TASK TO CARRY OUT —
Exactly as written, reproduce the lines from the one that contains "Task: Click the trash icon in the header" through the end of the records.

(Stored items)
________________________

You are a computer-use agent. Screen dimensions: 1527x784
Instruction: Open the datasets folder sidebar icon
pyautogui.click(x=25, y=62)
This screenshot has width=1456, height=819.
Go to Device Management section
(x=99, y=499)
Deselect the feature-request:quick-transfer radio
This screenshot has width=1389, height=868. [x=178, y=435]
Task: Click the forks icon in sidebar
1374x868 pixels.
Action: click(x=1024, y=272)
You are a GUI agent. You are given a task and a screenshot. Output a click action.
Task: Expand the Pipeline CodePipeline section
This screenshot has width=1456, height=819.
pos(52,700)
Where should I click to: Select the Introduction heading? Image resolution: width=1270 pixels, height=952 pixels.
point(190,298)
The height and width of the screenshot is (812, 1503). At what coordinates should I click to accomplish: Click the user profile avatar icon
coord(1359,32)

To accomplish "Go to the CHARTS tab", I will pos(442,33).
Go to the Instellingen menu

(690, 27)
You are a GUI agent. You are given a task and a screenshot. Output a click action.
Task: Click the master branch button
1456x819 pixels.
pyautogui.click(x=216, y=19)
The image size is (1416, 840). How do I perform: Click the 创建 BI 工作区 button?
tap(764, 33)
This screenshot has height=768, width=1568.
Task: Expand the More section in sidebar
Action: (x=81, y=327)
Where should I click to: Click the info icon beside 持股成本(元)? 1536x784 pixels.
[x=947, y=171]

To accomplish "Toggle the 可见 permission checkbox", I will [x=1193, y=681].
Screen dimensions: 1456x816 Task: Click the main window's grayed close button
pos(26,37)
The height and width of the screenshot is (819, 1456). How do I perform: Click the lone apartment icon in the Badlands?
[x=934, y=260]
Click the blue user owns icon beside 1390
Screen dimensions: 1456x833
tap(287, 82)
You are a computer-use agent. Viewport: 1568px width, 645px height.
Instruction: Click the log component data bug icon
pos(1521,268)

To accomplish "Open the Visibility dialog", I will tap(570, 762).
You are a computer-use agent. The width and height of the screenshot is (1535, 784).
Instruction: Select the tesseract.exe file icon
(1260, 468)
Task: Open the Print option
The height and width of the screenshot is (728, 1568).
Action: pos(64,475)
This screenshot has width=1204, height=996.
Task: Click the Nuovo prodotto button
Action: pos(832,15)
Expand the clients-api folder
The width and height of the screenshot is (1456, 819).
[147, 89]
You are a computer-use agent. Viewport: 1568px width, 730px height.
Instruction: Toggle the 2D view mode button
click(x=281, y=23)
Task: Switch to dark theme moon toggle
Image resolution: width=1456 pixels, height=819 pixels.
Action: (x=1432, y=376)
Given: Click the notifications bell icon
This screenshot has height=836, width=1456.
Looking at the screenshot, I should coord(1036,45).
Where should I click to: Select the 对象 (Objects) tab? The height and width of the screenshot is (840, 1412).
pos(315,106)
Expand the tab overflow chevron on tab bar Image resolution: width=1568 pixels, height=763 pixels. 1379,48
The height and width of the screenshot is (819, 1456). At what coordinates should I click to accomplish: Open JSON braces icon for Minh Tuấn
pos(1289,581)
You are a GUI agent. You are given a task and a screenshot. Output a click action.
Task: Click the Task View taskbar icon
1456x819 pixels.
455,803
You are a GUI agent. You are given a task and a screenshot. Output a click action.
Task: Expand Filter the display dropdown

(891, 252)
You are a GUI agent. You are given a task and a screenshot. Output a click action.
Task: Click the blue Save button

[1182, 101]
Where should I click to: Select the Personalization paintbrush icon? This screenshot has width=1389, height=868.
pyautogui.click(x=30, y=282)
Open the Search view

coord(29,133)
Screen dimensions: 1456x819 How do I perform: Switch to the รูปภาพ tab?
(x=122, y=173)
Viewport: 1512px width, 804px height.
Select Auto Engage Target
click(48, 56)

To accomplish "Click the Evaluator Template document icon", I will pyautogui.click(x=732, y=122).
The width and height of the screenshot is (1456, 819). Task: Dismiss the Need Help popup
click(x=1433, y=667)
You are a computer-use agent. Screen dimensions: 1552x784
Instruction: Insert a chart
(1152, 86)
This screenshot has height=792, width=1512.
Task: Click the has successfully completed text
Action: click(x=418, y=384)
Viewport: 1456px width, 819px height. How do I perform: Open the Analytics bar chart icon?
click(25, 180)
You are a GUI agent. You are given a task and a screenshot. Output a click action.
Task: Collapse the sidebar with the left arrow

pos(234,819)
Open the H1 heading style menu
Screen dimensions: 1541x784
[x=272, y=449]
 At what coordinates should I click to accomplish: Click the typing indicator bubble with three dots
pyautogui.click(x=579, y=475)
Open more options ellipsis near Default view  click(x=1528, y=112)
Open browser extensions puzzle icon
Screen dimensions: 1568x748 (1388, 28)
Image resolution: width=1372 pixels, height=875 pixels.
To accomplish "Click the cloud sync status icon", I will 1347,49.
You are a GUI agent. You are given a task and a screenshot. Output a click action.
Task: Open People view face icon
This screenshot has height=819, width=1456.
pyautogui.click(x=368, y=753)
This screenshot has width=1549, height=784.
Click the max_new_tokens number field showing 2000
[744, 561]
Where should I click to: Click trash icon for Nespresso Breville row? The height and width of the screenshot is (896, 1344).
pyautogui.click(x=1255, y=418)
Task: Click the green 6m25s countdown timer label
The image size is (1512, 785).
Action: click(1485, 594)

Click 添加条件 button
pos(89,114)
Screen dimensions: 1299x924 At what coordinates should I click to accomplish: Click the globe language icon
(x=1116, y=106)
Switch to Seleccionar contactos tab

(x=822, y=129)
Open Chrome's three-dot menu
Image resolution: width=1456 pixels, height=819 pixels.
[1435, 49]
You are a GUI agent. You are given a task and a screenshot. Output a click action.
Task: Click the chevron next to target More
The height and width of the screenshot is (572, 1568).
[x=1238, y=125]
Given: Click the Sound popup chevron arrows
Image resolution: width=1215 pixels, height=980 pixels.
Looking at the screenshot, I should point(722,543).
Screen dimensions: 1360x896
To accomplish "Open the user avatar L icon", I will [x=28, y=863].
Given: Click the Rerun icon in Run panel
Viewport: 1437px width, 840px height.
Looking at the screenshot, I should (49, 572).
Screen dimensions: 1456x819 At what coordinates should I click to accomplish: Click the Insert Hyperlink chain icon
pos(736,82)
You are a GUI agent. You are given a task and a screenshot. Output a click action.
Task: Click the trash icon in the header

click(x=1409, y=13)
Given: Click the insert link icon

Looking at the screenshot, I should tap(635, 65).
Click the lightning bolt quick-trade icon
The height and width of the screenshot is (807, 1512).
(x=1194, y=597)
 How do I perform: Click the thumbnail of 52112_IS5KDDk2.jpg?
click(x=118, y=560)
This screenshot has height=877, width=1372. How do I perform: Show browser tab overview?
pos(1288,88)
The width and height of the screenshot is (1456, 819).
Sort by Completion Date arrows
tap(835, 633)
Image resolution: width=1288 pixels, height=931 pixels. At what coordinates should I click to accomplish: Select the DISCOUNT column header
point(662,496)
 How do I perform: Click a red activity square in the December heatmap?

________________________

RESPONSE TO THE EXERCISE —
Task: Click the trash icon in the header

click(x=1409, y=13)
Given: Click the insert link icon

Looking at the screenshot, I should tap(635, 65).
Click the lightning bolt quick-trade icon
The height and width of the screenshot is (807, 1512).
(x=1194, y=597)
 How do I perform: Click the thumbnail of 52112_IS5KDDk2.jpg?
click(x=118, y=560)
This screenshot has height=877, width=1372. How do I perform: Show browser tab overview?
pos(1288,88)
The width and height of the screenshot is (1456, 819).
Sort by Completion Date arrows
tap(835, 633)
Image resolution: width=1288 pixels, height=931 pixels. At what coordinates should I click to accomplish: Select the DISCOUNT column header
point(662,496)
 How do I perform: Click a red activity square in the December heatmap?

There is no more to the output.